And the company ordered new brand of coffee. Might as well be dirty water :smash:

I make it a point to never touch coffee at work, most hotels, certain gas station chains and pretty much never at Starbucks.

Bought a small grinder a couple months ago, actually. I love the options I have now. My morning cup is well beyond what I was usually drinking.

I apologize in advance for the long winded post. But I have about 20-30 minutes to kill before my inventory orders begin to arrive.

I'm sitting at my desk right now. On BP, only the 3rd time I've ever had the opportunity to do this. So I'm just taking in the whole experience. Its like seeing BP through new eye's. Breath-taking. Allow me to recap Friday, as I did not follow up with that in a timely manner. (I was too damn busy enjoying a full weekend to myself)

I walked in... late. 37 minutes to be exact. IF I am ever late, its usually 1-2 minutes at most. I pride myself on punctuality. I'd also like too point out, in my entire gym career, I've missed ONE day of actual work. My grandfather's funeral this past June. I have a pretty bad-ass immune system apparently.

My GM (who isn't a GM, he's a glorified controller/accountant in charge of overall cash flow responsibility, which I usually do anyway. And technically in charge of "membership services" - although we have a website and customer service phone number that 99% of issues end up being resolved through) Anywho... he comes up to me about 2 minutes after I walk into the door. You ever have that boss who's afraid to approach you on sensitive topics? Or situations where you know he'll speak soft and essentially "bitch out" because you're better at his job then he is? However since his job title is just one notch above mine/yours, he HAS to say something -- very similar here.

Him: Heyyyy (no shit, he drug out the "hey")... everything ok?
Me: Yeah S (I'll use S to not type out his full name) You?
Him: Good, good. Noticed you're a bit late man... what's that all about?
Me: Ahhh, just some stuff this morning. Traffic, just HAD to get coffee. You know.
Him: (fake laugh) Oh yeah brother, I know what that's like (do you?)... but we really need your gym walks done by 9:30.
Me: I know, Its always the first thing I do in the morning. But I'm super swamped today (total lie)... maybe I can just cheat off yours just once? I know you're a pretty spot on kind of guy (another lie)

^ Knowing full well this man hasn't done a gym walk or inventory confirmation in well over the 16 months I've been in this position. He just copies mine later and makes his own subtle changes in case, god forbid, we ever have a corporate audit.

Him: Ohhh, yeah... You know I've been busy this morning, had to reset our spa servers (takes 60 seconds) and I'm with a group right now about memberships. (glance over at his desk - nobody there: he see's I'm looking and quickly changes course) They just left, gave them a tour and what not. Just finishing up their paperwork man. You know how it is... I got half way done and then had to stop.
Me: Right...Well let me get settled in and I'll get on it when I can.
Him: Awesome brother (I hate that <-- by the by) (awkward pause)... So everything else cool?

### Task directions
In the post about arriving late to work, translate the sentence "I pride myself on punctuality." into Spanish.

### Available data
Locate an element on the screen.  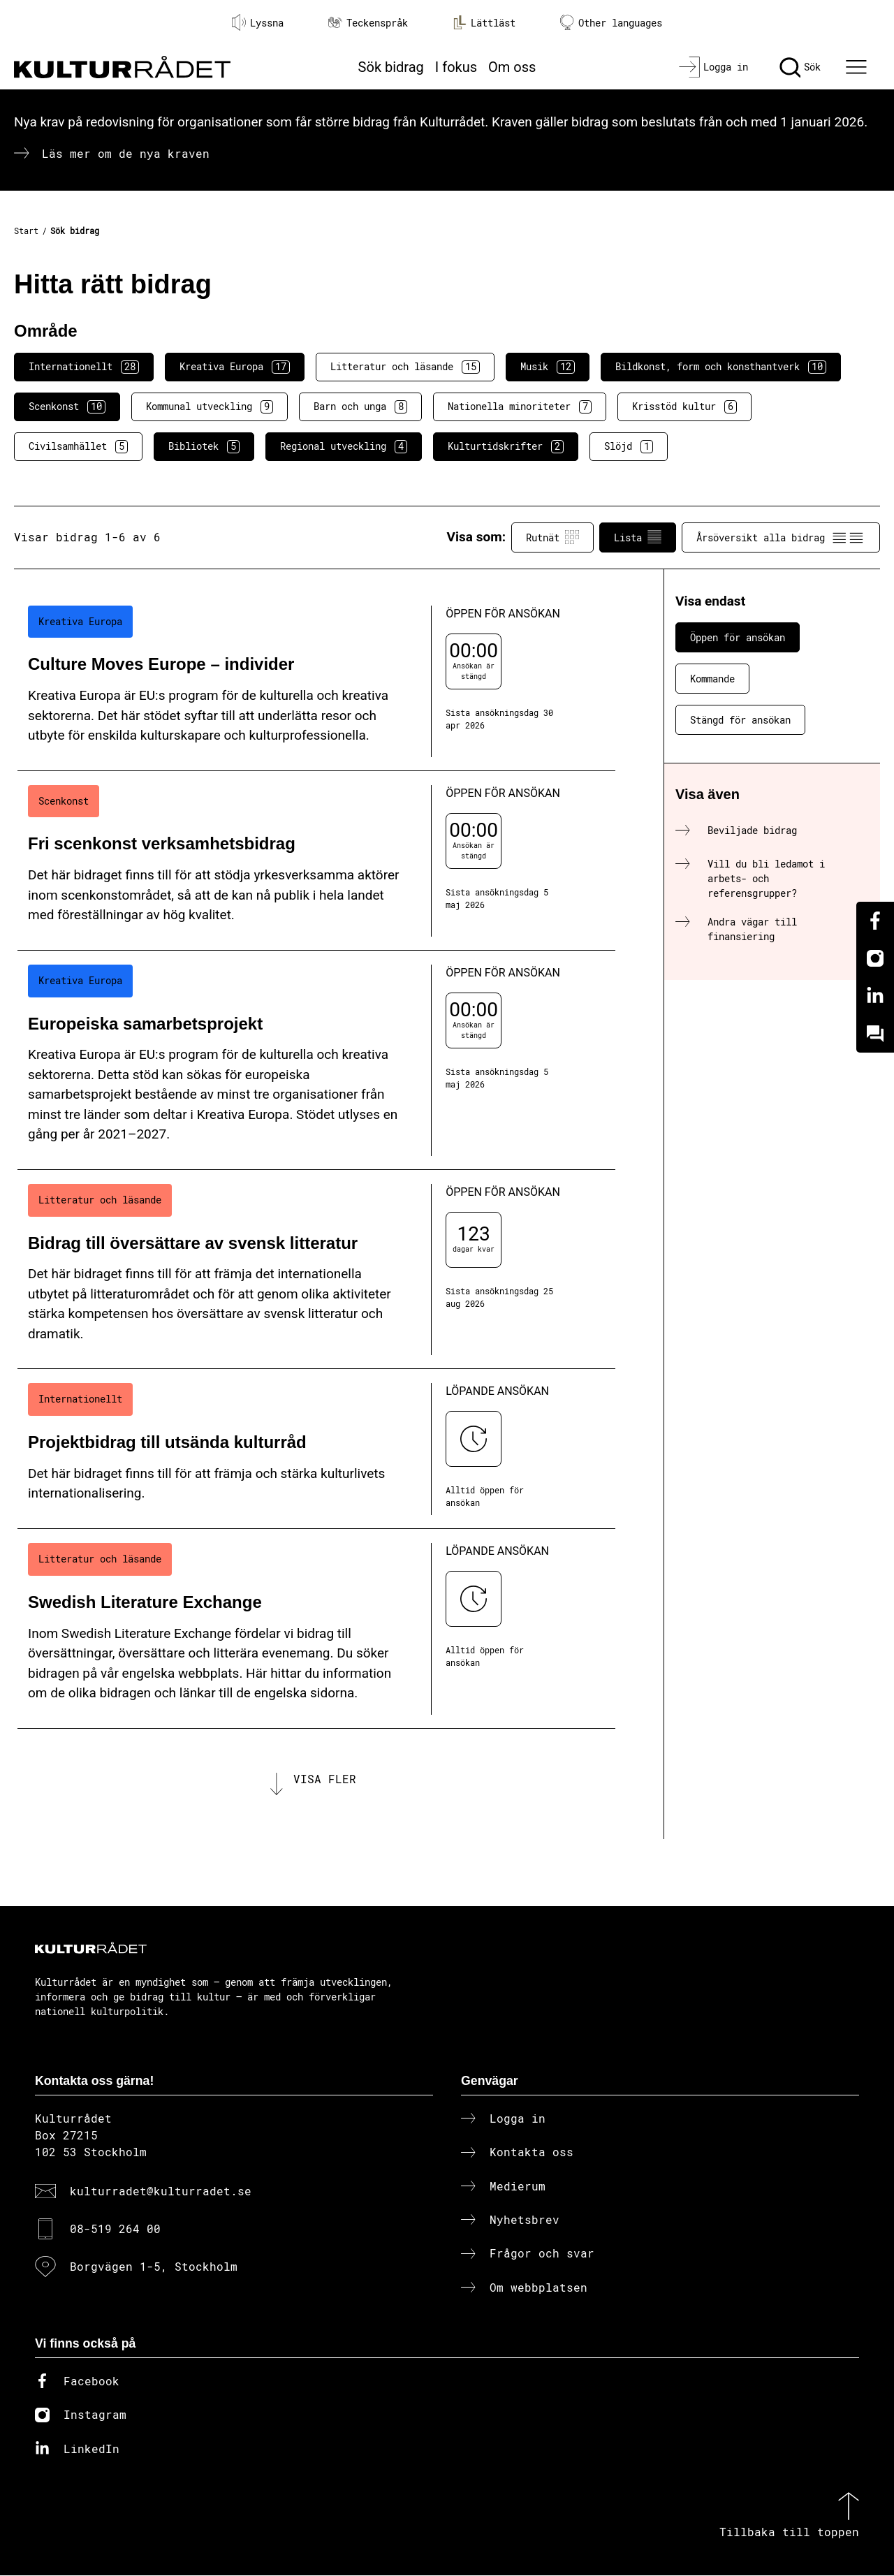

### The completed task
Me enorgullezco de mi puntualidad.